Aims To analyse (1) the prognostic importance of clinical findings and lipids in patients with a previous myocardial infarction and (2) the relative and absolute benefit of simvastatin in patients at low, medium and high predicted risk.
Methods The 4S was a double-blind, randomized, clinical trial of long-term treatment with simvastatin or matching placebo in patients with myocardial infarction or angina pectoris, serum total cholesterol 5·5–8·0mmol.l−1, and serum triglycerides ≤2·5mmol.l−1. The present study only deals with those 3525 patients who had a previous myocardial infarction. End-points comprised coronary death, definite and probable hospital verified myocardial infarction, and resuscitated cardiac arrest. Because there were few women the primary analyses were performed among men.
Results A Cox model analysis in the placebo group identified the following independent predictors of coronary events: a history of hypertension (P=0·023), diabetes (P=0·0001), smoking after the myocardial infarction (P=0·010), total cholesterol (P=0·020), and HDL cholesterol (P=0·062).
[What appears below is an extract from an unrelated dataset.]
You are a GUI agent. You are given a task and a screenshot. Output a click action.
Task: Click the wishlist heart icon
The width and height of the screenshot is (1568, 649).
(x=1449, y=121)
The relative reduction of risk by simvastatin treatment in patients at low, medium and high predicted risk was 38%, 39% and 42%, respectively, but the corresponding absolute benefit per 100 patients treated for 6 years increased from 7·9 to 16·2.
Conclusion In addition to serum lipids, clinical variables contributed significantly to prediction. The relative benefit from simvastatin treatment was independent of predicted risk, but the absolute benefit increased from low to high risk.